Data items:
┏━━
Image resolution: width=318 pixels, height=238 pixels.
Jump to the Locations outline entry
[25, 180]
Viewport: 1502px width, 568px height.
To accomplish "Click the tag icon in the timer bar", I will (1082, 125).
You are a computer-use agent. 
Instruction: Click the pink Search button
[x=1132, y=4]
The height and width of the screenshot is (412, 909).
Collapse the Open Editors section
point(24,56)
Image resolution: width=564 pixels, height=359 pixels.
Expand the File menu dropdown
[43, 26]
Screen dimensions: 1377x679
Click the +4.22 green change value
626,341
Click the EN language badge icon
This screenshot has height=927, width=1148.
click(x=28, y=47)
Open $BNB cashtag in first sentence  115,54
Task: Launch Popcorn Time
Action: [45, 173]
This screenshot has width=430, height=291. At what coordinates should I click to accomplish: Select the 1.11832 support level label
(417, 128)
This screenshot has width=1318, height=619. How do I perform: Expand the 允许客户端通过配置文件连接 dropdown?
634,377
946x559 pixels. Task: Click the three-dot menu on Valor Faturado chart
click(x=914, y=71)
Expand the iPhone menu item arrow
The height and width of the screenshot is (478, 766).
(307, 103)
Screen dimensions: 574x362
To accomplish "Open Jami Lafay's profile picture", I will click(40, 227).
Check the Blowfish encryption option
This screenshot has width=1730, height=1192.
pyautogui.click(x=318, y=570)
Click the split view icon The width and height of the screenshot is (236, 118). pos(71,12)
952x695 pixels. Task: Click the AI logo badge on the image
┗━━
Task item:
Write all the entries again precisely as they were given.

Written solution:
Image resolution: width=318 pixels, height=238 pixels.
Jump to the Locations outline entry
[25, 180]
Viewport: 1502px width, 568px height.
To accomplish "Click the tag icon in the timer bar", I will (1082, 125).
You are a computer-use agent. 
Instruction: Click the pink Search button
[x=1132, y=4]
The height and width of the screenshot is (412, 909).
Collapse the Open Editors section
point(24,56)
Image resolution: width=564 pixels, height=359 pixels.
Expand the File menu dropdown
[43, 26]
Screen dimensions: 1377x679
Click the +4.22 green change value
626,341
Click the EN language badge icon
This screenshot has height=927, width=1148.
click(x=28, y=47)
Open $BNB cashtag in first sentence  115,54
Task: Launch Popcorn Time
Action: [45, 173]
This screenshot has width=430, height=291. At what coordinates should I click to accomplish: Select the 1.11832 support level label
(417, 128)
This screenshot has width=1318, height=619. How do I perform: Expand the 允许客户端通过配置文件连接 dropdown?
634,377
946x559 pixels. Task: Click the three-dot menu on Valor Faturado chart
click(x=914, y=71)
Expand the iPhone menu item arrow
The height and width of the screenshot is (478, 766).
(307, 103)
Screen dimensions: 574x362
To accomplish "Open Jami Lafay's profile picture", I will click(40, 227).
Check the Blowfish encryption option
This screenshot has width=1730, height=1192.
pyautogui.click(x=318, y=570)
Click the split view icon The width and height of the screenshot is (236, 118). pos(71,12)
952x695 pixels. Task: Click the AI logo badge on the image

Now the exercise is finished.